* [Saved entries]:
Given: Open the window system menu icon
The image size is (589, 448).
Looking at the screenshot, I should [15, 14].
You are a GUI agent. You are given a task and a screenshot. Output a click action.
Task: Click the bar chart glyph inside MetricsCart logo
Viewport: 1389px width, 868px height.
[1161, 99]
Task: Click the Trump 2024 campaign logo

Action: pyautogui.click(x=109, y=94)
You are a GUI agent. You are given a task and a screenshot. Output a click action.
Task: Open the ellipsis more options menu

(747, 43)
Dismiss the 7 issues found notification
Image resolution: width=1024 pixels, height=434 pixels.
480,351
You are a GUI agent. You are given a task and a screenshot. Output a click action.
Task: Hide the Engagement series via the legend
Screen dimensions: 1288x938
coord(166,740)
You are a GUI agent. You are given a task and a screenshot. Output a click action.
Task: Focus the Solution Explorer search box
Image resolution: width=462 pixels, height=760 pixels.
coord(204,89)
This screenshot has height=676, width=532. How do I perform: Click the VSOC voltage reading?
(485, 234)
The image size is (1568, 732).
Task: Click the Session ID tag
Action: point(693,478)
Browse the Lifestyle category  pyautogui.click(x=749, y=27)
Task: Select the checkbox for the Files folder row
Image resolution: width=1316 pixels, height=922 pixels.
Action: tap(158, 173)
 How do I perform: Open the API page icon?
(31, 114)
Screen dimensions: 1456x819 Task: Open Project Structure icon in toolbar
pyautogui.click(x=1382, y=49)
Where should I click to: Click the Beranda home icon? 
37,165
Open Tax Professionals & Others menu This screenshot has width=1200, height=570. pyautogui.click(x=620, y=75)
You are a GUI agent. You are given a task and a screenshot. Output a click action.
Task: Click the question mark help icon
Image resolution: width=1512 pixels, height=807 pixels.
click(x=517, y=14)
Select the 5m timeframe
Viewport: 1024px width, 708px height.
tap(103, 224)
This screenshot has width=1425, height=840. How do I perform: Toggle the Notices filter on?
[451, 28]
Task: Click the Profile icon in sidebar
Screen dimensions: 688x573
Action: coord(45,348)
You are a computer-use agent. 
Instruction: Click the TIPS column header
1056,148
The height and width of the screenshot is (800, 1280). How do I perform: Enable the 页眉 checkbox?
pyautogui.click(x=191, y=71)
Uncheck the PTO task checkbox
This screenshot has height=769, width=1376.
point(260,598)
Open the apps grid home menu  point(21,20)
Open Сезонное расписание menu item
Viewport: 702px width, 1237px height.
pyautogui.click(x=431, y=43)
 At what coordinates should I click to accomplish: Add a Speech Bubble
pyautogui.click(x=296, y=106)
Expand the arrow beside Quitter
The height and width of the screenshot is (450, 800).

* [EXERCISE PROMPT]:
Return, word for word, the rows above starting at the line containing "Where should I" and ending at the line containing "Open Tax Professionals", both lines included.

* [WRITTEN ANSWER]:
Where should I click to: Click the Beranda home icon? 
37,165
Open Tax Professionals & Others menu This screenshot has width=1200, height=570. pyautogui.click(x=620, y=75)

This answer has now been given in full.